To do. In the records below, find the line holding "The width and"; copy it and every line after it to the end, omitting all images.
Segment Start: Record set
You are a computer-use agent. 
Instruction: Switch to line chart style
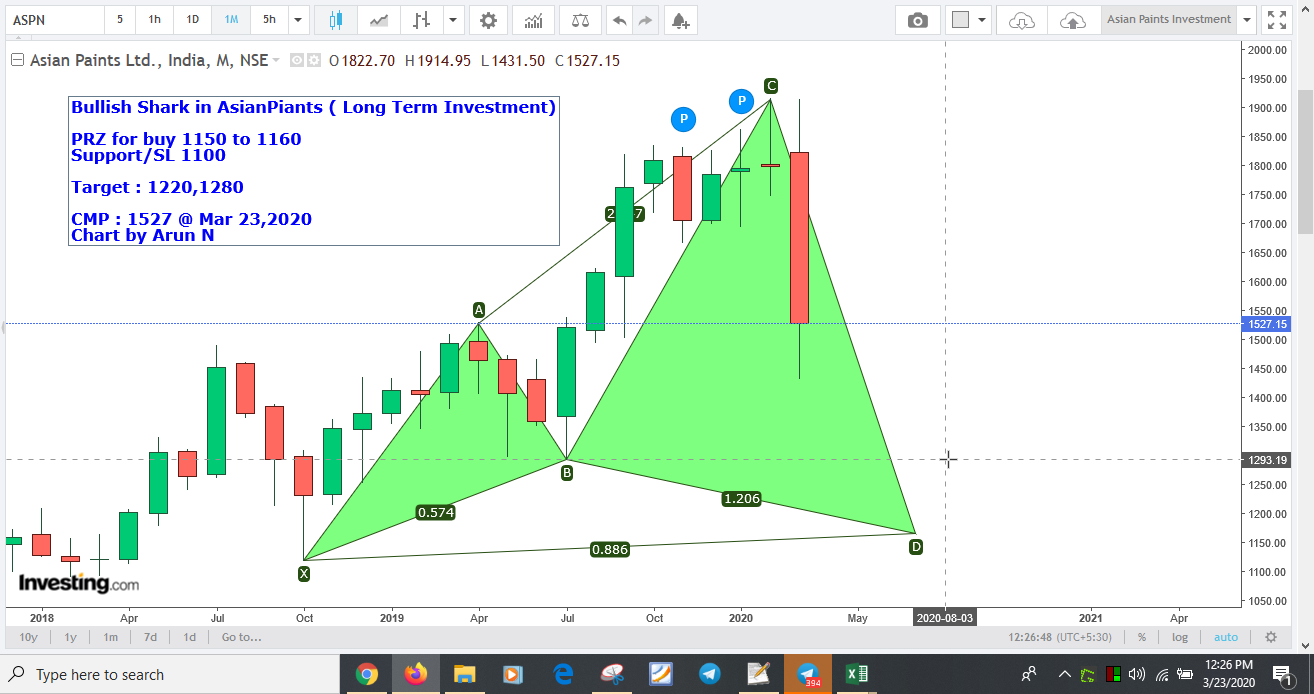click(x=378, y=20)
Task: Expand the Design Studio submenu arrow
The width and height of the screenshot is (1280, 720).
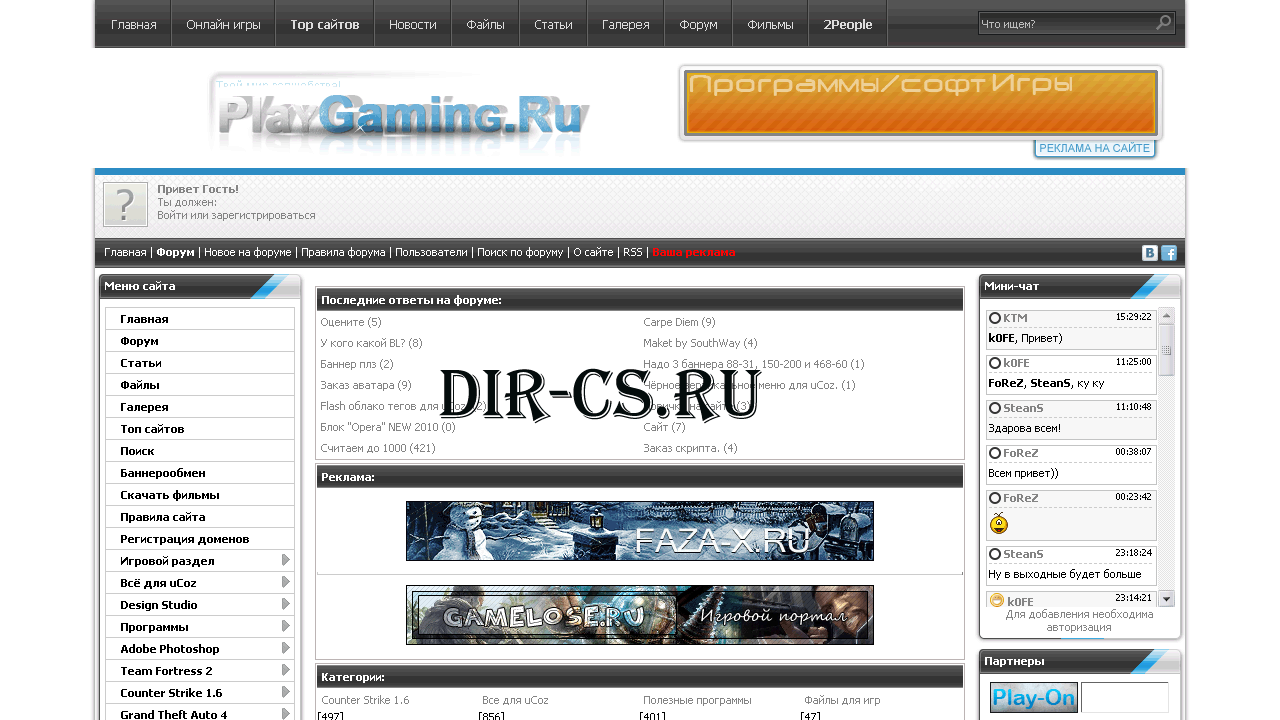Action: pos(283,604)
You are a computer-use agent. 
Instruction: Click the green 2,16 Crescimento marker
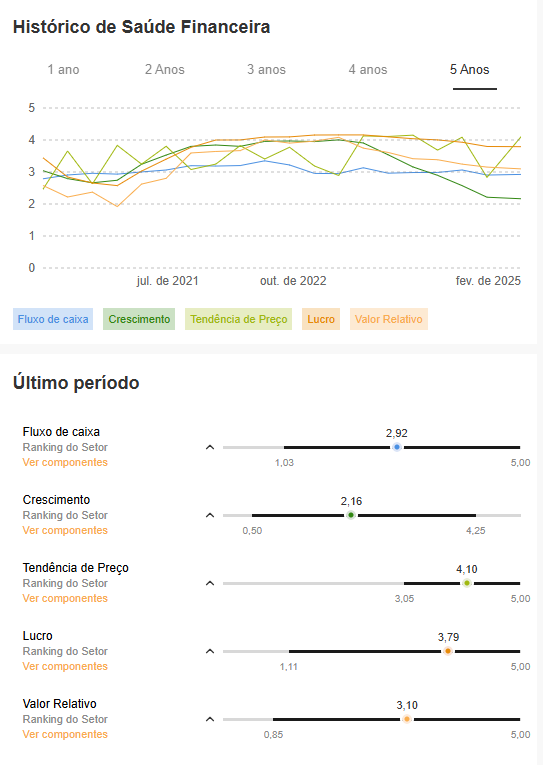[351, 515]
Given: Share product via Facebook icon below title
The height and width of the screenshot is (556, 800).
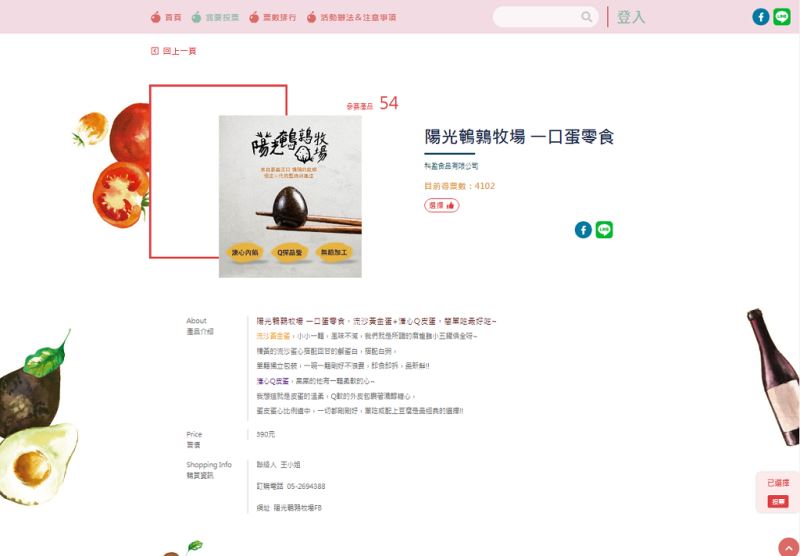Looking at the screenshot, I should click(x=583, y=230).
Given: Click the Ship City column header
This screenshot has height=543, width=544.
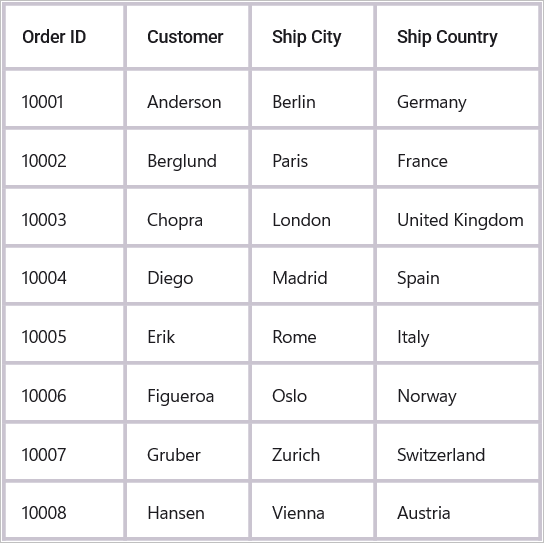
Segment End: Record set
Reply to the exercise.
The width and height of the screenshot is (1280, 720).
Action: pos(283,604)
You are a computer-use agent. 
Instruction: Click the green 2,16 Crescimento marker
[351, 515]
Given: Share product via Facebook icon below title
The height and width of the screenshot is (556, 800).
Looking at the screenshot, I should click(x=583, y=230).
Given: Click the Ship City column header
This screenshot has height=543, width=544.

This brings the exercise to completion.